Monday, 17 April 2017
Es war einmal in Deutschland (4½ Stars)
The literal translation of the film's title is "Once upon a time in Germany", but the English title of the film is "Bye bye Germany". Both titles would be adequate.
The film was advertised as a comedy. When I went to see it today I was surprised that there was so little humour in it. The jokes were there, but they were subtle, nothing to make the cinema audience roar with laughter. I can understand this. It's difficult to make a comedy about a group of Jews who survived the Second World War. Maybe the English could get away with it, because the English are expected to make fun of anything, but it's a tricky subject for a film made in Germany. One false step and the film could be decried as a work of racism. As it is, the director has managed to create the film tastefully, while allowing the audience a few smiles along the way.
The film takes place in Frankfurt in 1946. The American army has set up an office to give licenses to anyone who wants to found a business. I assume that they took over this responsibility to prevent ex-Nazis becoming influential as business leaders. David Bermann, a Jew whose family had owned a large textile shop before the war, is refused a business license, even though all his Jewish friends have been granted licenses, To deal with this David arranges for a friend to register a business in which he can act as the unofficial boss.
David and his six Jewish employees make money fast selling linen imported from France. The business isn't exactly honest, but it's not illegal either. For instance, they approach the wives of men whose husbands have died in the war, claiming to have made business arrangements with the men before their deaths.
Despite the humour of their trickery, a shadow is over the men. All seven of them have suffered at the hands of the Nazis. Almost all of them have spent time in concentration camps and have stories to tell.
Then there's the question why David is mistrusted by the Americans. They accuse him of having collaborated with the Nazis. He strongly denies this. In a series of interviews with an American intelligence officer, Sara Simone, he tells her what he did to survive in the camp, but what he tells her is so ridiculous that she can't believe it. Nevertheless, Sara slowly falls for David's charm.

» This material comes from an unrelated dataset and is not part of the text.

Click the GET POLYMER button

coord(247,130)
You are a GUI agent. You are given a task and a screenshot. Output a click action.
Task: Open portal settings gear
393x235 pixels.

The film is full of so many subtle ironies, always in contrast with suffering, that it's difficult to know whether you should laugh or cry. The film is introduced from the standpoint of an unreliable narrator, who lets the audience question whether the story is true or not. Maybe this narrator is David himself, since he takes over the narration at the end of the film, but it's not clear. Whatever the case is, we can't help but love David as the silver-tongued slippery conman.